Clothing donation bins operated by The Auxiliary to BC Children’s Hospital. (submitted photo)

Clothing donation bins in Surrey are crucial for hospital auxiliary

Program is the organization’s only source of income not greatly affected by pandemic

For one local charity, a row of clothing donation bins in Surrey helps form a financial lifeline during the COVID-19 pandemic.

BC Children’s Hospital programs benefit from the sale of items collected in orange-coloured donation bins now located at Surrey Transfer Station (9770 192nd St.), via the hospital auxiliary.

Erin Rylek, the organization’s program & volunteer co-ordinator, said the clothing donation bin program is the auxiliary’s only source of income not greatly affected by the pandemic.

The auxiliary was forced to close its thrift and gift shops, and cancel campus vendor programs and its annual silent auction.

“We partner with Salvation Army for this (donation bin) initiative,” Rylek told the Now-Leader. “The clothing being donated to the bins is recycled back into the Surrey community and is also given to local shelters, which have seen an increase of need during the pandemic.

“The Auxiliary is also a non-profit charity so community support is vital to our success in funding programs at BC Children’s Hospital,” she added. “We are so pleased to work with Emterra at Surrey Transfer Station.”

Only clothing, footwear and accessories can be dropped into the bins. The collected goods are later resold at Salvation Army thrift stores.

The funds benefit a variety of BC Children’s Hospital programs, including Fun Cart, a Treasure Chest program, music therapy, free coffee nights, and therapeutic clowns.

In March 2020, the Auxiliary to BCCH supported a funding request of $60,000 to the Heart Centre, which had an urgent need for two TEE probes, used to assess the condition of a child’s heart — how large the heart is, how well it contracts, and how the valves function, Rylek noted.

“The long flexible instrument has an ultrasound transducer at the tip and is passed through a child’s mouth towards the throat to get as close to the heart as possible. It can be moved up, down and sideways to look at different parts of a child’s heart from different angles to get the best possible view. TEE probes are used in all 200-plus open-heart surgeries performed every year. They help surgeons save lives.”

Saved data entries

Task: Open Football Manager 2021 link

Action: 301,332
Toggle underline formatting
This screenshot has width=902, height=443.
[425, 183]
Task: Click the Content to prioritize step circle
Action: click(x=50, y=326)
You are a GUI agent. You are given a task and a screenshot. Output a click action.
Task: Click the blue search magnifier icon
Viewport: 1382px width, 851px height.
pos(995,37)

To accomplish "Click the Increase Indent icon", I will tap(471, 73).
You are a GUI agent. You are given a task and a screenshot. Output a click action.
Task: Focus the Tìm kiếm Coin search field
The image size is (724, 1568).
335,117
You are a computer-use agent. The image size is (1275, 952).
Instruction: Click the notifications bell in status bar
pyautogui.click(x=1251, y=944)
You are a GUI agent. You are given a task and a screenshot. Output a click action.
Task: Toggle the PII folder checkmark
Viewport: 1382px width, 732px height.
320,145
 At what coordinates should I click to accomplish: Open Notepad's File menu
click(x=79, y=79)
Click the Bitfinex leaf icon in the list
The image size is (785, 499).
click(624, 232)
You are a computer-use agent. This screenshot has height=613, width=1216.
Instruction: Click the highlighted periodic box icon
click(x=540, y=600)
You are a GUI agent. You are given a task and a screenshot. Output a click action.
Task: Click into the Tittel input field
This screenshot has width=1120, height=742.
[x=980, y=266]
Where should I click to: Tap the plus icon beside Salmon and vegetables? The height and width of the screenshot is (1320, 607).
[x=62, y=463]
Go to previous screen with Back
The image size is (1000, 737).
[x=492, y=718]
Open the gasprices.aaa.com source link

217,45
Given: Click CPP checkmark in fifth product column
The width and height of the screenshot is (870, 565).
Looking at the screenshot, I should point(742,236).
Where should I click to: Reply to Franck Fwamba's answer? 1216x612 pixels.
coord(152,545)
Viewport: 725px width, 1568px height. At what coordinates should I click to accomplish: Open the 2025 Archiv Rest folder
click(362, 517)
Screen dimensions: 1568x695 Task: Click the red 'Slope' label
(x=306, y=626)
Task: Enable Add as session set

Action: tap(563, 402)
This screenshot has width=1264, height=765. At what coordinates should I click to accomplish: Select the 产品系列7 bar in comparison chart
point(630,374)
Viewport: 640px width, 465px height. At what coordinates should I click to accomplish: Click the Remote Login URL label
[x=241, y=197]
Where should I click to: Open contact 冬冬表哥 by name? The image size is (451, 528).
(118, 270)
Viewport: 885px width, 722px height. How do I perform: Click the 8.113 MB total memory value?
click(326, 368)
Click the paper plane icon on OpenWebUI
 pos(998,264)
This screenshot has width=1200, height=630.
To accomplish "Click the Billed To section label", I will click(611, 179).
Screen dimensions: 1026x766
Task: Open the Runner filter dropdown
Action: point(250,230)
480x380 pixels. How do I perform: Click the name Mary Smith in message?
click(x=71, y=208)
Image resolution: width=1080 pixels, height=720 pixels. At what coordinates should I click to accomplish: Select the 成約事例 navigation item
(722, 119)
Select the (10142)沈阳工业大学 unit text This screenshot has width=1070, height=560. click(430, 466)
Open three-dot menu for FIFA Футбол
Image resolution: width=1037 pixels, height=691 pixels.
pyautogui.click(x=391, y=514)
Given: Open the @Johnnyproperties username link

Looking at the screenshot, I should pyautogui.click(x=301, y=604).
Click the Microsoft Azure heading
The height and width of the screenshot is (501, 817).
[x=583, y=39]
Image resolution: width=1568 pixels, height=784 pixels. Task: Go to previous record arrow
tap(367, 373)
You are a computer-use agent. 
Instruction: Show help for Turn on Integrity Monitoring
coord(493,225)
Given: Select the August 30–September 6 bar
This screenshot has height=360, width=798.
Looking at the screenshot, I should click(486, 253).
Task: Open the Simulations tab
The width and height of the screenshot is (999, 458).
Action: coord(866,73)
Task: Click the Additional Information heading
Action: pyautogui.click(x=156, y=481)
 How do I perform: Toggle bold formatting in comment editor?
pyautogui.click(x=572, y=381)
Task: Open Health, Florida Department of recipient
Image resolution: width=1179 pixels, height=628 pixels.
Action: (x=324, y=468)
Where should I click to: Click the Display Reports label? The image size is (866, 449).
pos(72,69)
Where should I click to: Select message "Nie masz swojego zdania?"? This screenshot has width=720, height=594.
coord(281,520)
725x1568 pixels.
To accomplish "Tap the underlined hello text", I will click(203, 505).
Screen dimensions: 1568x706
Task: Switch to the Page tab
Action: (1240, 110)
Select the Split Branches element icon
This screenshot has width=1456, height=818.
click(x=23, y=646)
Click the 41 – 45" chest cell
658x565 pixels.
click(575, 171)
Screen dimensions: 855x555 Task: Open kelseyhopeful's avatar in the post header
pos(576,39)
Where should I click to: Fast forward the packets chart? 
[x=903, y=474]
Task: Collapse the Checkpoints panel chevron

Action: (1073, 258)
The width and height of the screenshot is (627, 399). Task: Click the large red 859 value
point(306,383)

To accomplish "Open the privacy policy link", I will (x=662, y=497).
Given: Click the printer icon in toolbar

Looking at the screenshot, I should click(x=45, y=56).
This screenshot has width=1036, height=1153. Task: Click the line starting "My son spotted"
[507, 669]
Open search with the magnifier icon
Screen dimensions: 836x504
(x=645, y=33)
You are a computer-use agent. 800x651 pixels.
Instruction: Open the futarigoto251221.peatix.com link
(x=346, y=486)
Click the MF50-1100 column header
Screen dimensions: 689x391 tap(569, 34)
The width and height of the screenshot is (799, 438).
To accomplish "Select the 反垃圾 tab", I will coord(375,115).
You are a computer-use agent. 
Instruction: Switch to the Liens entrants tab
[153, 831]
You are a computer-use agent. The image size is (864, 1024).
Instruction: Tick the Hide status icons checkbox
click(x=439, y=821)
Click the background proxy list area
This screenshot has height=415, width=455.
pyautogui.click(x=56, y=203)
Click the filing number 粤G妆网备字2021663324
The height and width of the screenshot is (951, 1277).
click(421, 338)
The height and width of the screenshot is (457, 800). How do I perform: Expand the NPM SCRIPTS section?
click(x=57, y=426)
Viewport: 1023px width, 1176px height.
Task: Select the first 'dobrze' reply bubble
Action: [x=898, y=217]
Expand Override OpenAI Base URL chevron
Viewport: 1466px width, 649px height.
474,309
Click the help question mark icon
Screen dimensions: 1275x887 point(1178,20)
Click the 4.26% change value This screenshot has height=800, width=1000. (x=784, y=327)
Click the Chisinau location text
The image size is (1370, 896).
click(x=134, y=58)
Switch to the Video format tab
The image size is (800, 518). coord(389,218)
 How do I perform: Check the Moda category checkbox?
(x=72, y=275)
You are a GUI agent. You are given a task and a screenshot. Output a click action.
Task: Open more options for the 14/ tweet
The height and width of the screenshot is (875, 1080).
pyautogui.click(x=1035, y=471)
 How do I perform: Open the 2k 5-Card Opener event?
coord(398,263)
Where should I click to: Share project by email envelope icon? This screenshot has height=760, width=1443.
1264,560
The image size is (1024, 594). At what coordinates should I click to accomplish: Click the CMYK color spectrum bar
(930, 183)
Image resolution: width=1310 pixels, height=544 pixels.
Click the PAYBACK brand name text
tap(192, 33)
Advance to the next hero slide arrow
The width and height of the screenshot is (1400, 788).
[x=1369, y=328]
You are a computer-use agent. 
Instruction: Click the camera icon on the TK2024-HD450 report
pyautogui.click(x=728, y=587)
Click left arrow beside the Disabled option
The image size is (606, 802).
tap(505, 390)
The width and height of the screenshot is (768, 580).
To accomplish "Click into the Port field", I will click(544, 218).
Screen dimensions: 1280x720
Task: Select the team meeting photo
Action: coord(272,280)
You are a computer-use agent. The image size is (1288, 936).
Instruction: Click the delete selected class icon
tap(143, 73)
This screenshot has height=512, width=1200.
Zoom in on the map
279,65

(YOUR OBJECTIVE): Reproduce the stretch of the donation bin article from "In March 2020, the" through "function, Rylek noted.". Rely only on the article about the clothing donation bins; the data plays no part here.

(SOLUTION FOR THIS EXERCISE):
In March 2020, the Auxiliary to BCCH supported a funding request of $60,000 to the Heart Centre, which had an urgent need for two TEE probes, used to assess the condition of a child’s heart — how large the heart is, how well it contracts, and how the valves function, Rylek noted.